Yılmaz Sunucu’ya kişisel bir vefa

“Adım Yılmaz’dır. Hep koşturdum. İyi yaşadım. Elimle ve dilimle iyilikler sundum, Sunucu’yum… Dokuz köyden kovulsam da, hep doğruları söyledim. Bilenler bilir: Yaşantım, kafa kağıdımdır.” – Yılmaz Sunucu

foto_46

2012 yılında İnternet’te dolaşırken Yılmaz Sunucu isimli bir kişinin öykü yarışması düzenlediğini gördüm. O zamanlar içimde deli gibi yazma tutkusu vardı. Yarışmanın konusu savaştı ve birkaç saat içinde üç sayfalık bir öykü yazıp istenen adrese kargoladım.

Dereceye girenler Foça’da bir otele davet edildi ve ben de listedeydim. Açıkçası yarışmanın prestijinden ve profesyonelliğinden şüpheliydim ama yine de küçük bir valiz hazırlayıp yola koyuldum.
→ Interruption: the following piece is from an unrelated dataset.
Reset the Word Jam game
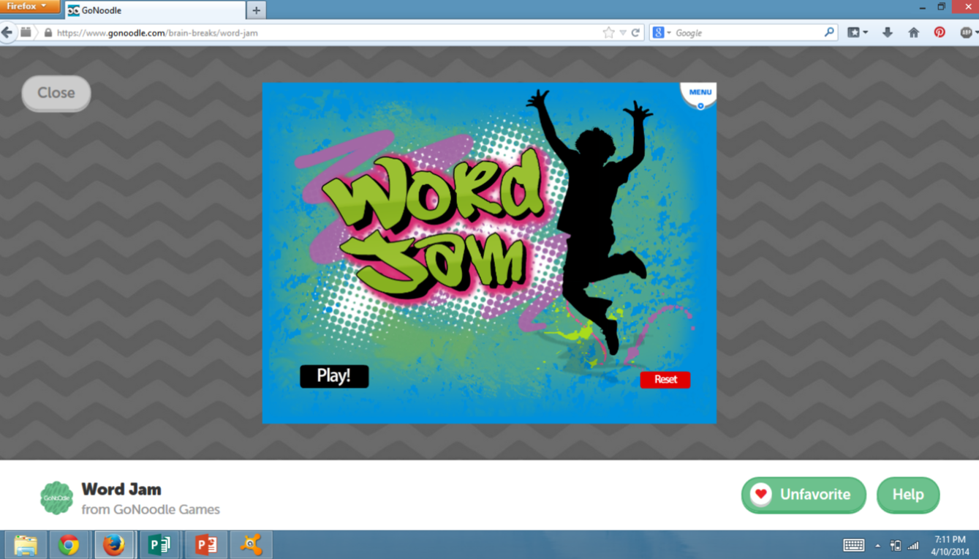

Otelde elliye yakın davetli vardı, birçoğu emekli öğretmen, yerel siyasetçi ve Ege’ye gönül vermiş yaşlı insanlardı. Ortamdaki en genç kişi bendim. Bir köşeye oturup “burada ne işim var?” diye düşünmeye başladım.
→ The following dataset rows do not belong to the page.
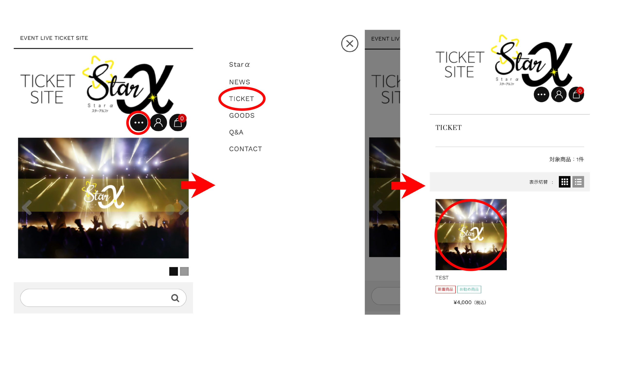Click the account icon in the left panel

[x=158, y=123]
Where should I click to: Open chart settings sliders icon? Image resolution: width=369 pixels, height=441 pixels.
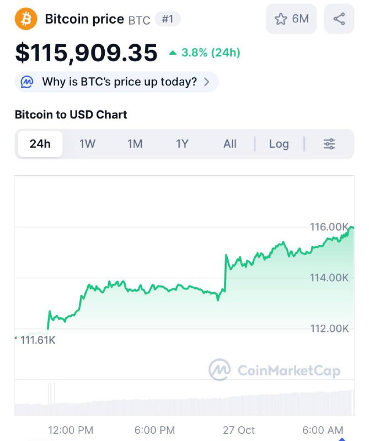[x=329, y=144]
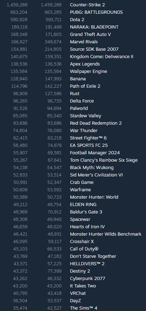Open the Cyberpunk 2077 link

[87, 279]
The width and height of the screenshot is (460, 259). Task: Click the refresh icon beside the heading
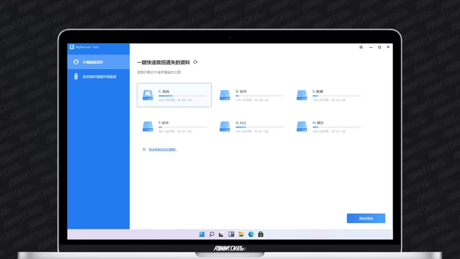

Tam o esnada Yılmaz Sunucu tüm mütevazılığıyla yanıma geldi. Nedenini bilmiyorum ama onu ilk gördüğüm an Atatürk’e benzettim. Öykümü çok beğendiğini ve iyi ki onlara katıldığımı söylediğinde içim ısındı. Beni diğer insanlara tanıttı ve ortamla çabucak kaynaşmamı sağladı.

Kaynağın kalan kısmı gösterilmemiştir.